Saturday 31 December 2016

Research Puzzle: TF Adlard South African Light Horse, was he a casualty?

The Natal Field Force Casualty Roll (NFF) shows "416 Sgt Adlard TF Died wounds Natal 31-01-1900". Steve Watt's In Memoriam (University of Natal 2000) also shows this man with the additional information that there is a metal grave marker with his name at Mooi River and All Saints Church in Ladysmith.

Adlard's QSA medal has been sold on, a South African eBay, for R7933 (or GBP467) as died of wounds, a screenshot of the page in NFF is shown. The information from NFF and Watt has been copied uncritically onto and shown as evidence by the seller.

So what is the problem?

As shown clearly on the medal for sale Adlard earned bars for service after his reported death on January 31, 1900; namely Tugela Heights (February 1900), Laing's Nek (June 100), Belfast (August 1900).  The medal roll makes no indication that he was wounded, died or even discharged early. Where does the NFF record come from?

The NFF is a tertiary source, there is no indication of where it gets its information from. In discussions with other researchers we believe that is was compiled from casualty lists printed in newspapers. The casualty lists in newspapers come from the War Office which in turn forwards information received from South Africa; the lengthy chain of communication is open to errors creeping in. The NFF is full or errors and omissions, some are copied from the newspapers and others come from careless compilation and a lack of double checking.

I use the The Times to cross check casualties. On February 2, 1900 reporting on casualties from Natal for the period January 22-27, 1900 it shows Adlard as wounded and a few lines below there is the entry: "Trooper H Adlard, South African Light Horse, died of wounds January 31".

So, TF Adlard was apparently wounded - but this is not shown in the NFF, why? Who knows, perhaps they combined the two entries for Adlard on this page from the The Times (if that was their source) and recorded erroneously that TF Adlard died of wounds.
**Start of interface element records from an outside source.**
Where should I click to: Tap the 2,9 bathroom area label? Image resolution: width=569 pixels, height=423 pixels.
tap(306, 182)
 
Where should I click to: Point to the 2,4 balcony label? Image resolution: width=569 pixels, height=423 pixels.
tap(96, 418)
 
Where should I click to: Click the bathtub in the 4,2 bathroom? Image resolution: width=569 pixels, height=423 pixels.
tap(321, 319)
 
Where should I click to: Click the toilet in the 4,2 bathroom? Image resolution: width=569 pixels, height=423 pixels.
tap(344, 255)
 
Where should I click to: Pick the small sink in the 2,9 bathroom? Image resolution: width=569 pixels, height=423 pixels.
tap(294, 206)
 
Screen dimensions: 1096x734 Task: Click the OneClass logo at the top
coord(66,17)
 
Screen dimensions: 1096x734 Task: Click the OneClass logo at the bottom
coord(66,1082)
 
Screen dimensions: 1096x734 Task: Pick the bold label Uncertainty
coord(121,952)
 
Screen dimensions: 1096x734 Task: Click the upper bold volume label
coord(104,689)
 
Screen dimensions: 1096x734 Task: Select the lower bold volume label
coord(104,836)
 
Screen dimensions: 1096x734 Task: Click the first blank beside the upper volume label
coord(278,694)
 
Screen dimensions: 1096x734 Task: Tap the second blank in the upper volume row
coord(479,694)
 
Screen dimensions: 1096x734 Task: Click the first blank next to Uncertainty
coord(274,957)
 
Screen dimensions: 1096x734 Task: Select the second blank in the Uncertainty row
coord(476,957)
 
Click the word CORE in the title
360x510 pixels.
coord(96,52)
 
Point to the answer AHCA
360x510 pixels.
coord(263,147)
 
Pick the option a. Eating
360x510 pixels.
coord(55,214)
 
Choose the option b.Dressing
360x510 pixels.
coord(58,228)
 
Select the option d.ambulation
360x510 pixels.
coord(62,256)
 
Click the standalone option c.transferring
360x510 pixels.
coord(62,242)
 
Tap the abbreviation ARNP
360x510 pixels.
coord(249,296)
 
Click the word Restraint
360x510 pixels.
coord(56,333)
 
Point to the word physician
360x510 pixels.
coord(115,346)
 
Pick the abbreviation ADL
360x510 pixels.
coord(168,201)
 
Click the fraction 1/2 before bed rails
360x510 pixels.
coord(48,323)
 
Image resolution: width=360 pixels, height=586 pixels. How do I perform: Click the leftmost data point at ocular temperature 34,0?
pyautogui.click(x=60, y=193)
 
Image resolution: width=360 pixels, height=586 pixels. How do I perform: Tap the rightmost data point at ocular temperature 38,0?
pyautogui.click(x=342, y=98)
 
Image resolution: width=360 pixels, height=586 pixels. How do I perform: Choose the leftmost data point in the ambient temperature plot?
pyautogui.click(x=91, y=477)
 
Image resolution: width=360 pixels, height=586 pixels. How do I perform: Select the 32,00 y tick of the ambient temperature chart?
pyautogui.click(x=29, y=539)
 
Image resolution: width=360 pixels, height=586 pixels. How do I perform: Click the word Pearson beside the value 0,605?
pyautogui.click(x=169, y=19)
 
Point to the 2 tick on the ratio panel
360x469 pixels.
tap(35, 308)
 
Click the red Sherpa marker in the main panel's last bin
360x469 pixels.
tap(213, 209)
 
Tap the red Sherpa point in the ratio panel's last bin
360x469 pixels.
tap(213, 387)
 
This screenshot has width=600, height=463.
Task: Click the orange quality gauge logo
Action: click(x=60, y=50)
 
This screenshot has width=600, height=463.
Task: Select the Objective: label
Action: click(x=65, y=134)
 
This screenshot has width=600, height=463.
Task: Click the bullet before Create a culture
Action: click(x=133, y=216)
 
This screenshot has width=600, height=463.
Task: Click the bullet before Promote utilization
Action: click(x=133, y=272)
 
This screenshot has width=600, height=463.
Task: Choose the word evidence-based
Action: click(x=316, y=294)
But what of "H Adlard"? This man did exist; Trooper 99 Herbert Adlard, SALH. He was reported as "Adlar" (sic) wounded in the The Times of January 26 in a report from Chieveley dated January 23, and recorded by NFF . Adlard was wounded at/near Hussar Hill during a reconnaissance, he was one of three SALH casualties that day. Adlard's whereabouts and actions that day may well be tied to the story of Cpt HW de Rougemont, SALH who was mortally wounded and his story is told in official dispatches, The Spion Kop Dispatches (HMSO, 1902). As a bugler Adlard would probably have accompanied an officer, possibly de Rougemont. When de Rougemont was wounded four men carried him out of the firing line where they were found by Cpt C Dalton RAMC, whose testimony is recorded in the dispatch:

"I dismounted, and was attending to the wounded Officer [de Rougemont], when some Boers rode up from the flank to within 100 yards. I gave my white handkerchief to one of the men, and told him to wave it, which he did. I told another to take the Geneva Cross armlet off my arm and hold it up, which he did. In spite of this they opened fire and shot two of us, myself and one of the men [Adlard?]."

Herbert Adlard may not have been with de Rougemont but there is enough evidence to show that he was the only Adlard of the SALH to die from wounds in January 1900.